The PTT LED code is currently a bit of a dirty hack – the current hardware design is such that the PTT LED is controlled by the processor Arduino, and as such has no direct feedback from the TNC or the actual PTT pin. I’m looking at a small modification, to parallel the PTT link from the TNC to transistor with a second link back to the processor Arduino, which will then be able to sense the PTT being enabled, and drive the LED correctly. Currently the LED indicates when the processor board sends an instruction to the TNC to transmit a packet, and has a small delay hard-coded in to make the LED stay on long enough to be visible, and more representative of the actual transmit period. Once I add the jumper wire, I’ll tweak the code so that the PTT LED indicates both the packet send instruction, and then the subsequent PTT from the TNC.

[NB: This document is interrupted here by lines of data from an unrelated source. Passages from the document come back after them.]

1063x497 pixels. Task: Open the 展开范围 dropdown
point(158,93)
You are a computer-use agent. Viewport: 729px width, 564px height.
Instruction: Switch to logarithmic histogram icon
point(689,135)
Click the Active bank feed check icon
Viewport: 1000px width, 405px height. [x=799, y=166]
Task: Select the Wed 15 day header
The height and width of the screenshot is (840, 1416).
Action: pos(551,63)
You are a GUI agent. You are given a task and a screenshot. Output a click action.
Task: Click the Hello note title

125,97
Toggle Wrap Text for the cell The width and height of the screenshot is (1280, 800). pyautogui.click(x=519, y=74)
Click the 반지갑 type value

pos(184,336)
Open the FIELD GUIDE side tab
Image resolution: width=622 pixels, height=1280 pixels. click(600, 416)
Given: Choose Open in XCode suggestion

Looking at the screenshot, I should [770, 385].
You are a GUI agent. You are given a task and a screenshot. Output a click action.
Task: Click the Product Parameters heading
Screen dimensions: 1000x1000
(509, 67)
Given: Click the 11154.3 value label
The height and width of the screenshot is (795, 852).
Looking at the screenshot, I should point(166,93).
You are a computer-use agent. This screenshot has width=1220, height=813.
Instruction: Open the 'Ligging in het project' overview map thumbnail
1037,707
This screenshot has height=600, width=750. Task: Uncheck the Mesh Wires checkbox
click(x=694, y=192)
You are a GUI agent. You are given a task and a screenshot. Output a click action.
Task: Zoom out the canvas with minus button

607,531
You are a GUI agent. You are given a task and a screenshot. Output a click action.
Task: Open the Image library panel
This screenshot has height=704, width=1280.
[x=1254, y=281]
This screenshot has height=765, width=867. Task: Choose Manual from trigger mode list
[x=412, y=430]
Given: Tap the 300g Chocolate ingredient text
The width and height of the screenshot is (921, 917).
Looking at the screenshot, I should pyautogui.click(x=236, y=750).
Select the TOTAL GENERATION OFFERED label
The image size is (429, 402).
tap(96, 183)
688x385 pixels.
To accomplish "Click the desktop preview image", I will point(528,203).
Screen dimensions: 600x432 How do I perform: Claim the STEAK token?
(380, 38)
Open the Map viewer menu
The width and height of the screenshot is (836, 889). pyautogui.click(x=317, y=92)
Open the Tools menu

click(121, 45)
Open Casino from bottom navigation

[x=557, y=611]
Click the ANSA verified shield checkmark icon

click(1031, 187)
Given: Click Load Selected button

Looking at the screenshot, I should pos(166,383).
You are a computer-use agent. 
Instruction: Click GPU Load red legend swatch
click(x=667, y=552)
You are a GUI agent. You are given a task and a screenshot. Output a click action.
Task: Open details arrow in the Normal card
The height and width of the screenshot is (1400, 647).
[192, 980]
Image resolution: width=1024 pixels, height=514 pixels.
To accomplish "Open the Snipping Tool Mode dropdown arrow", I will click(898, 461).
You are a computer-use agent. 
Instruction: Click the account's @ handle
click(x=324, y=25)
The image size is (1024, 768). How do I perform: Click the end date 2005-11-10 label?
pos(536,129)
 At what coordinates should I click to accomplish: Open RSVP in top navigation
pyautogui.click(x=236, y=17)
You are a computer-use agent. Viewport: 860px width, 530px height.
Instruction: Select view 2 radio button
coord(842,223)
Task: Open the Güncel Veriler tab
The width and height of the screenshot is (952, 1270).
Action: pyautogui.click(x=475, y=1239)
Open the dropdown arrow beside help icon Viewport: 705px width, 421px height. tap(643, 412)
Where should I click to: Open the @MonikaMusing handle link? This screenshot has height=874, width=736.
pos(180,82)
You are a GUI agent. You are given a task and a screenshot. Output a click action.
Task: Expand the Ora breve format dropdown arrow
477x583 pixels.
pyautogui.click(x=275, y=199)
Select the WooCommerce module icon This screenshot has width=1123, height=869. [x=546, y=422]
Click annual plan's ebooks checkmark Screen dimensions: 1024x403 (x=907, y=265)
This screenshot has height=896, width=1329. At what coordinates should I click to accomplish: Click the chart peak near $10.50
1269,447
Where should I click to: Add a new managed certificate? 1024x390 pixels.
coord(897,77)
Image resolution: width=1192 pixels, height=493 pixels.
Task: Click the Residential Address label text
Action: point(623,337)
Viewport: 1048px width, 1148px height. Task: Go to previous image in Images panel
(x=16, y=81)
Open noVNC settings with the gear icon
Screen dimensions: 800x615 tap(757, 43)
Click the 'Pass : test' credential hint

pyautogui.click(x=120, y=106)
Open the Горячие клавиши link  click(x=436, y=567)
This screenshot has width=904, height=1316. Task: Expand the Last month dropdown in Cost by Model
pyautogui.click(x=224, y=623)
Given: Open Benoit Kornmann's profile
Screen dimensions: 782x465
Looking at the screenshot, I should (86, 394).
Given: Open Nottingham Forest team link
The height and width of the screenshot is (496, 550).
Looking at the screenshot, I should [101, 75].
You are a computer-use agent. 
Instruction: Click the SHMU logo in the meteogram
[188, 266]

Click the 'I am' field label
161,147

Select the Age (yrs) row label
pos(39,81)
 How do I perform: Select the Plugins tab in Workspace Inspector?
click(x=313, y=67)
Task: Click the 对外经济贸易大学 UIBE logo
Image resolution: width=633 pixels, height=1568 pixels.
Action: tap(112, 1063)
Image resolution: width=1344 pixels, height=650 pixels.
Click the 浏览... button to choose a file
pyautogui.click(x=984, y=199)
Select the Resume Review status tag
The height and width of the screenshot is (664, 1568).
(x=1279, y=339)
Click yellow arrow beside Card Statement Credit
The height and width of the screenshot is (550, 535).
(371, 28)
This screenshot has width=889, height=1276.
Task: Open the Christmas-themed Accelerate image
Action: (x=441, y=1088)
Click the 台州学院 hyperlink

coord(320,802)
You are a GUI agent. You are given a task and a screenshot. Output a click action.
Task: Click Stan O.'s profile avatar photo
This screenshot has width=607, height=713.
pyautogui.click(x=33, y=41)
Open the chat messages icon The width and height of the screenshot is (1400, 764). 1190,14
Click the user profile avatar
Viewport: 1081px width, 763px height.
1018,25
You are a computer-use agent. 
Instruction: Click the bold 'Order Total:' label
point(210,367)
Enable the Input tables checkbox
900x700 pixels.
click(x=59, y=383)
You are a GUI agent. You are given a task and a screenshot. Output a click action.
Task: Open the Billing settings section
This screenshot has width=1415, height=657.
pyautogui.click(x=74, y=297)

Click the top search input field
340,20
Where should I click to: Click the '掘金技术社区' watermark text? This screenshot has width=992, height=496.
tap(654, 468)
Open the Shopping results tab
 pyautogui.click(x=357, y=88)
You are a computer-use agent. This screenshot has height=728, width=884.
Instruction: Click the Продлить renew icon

The project is not yet fully complete – I’m waiting for the right power connectors for the radios to arrive (if anyone’s ever stuck looking, the power connectors for Motorola Radius M110 rigs are ITT Cannon SureSeal two-way connectors (thanks to Dom M0BLF for identifying) – you need to buy the “socket” housings as the radio has the “plug” sized housing on the back), waiting for the temperature sensors to arrive from China (the seller sent me some MOSFETs instead of temperature sensors by mistake, as they are the same form-factor and component package, but a quick couple of photos and e-mails prompted them to then ship a replacement set of items for me), waiting for some twin-core power cable and Anderson PowerPole connectors for the outside (at the intended recipient’s request), and then building the interlink cables for the radios (I’m reliably informed that the DB9 connectors on the rear will work for PTT and audio I/O). I’ll be leaving it for the intended recipient to source boxes and fans, and work out the finer points of mounting them sensibly with adequate ventilation etc, but by then the extra code for temperature sensing, relay triggering and the use of the “spare” LED for indicating that the fans should be spinning will be written and tested. The code for the beacon button will also be added, and I’m in discussion with Tom about a revision 2 hardware design. This will hopefully include the jumper wire I mentioned above as a PCB track, and possibly involve the use of SMD components for the sake of cost and size. We estimate that the resulting board could probably be shrunk to at least 75% of its size, if not less, by doing so.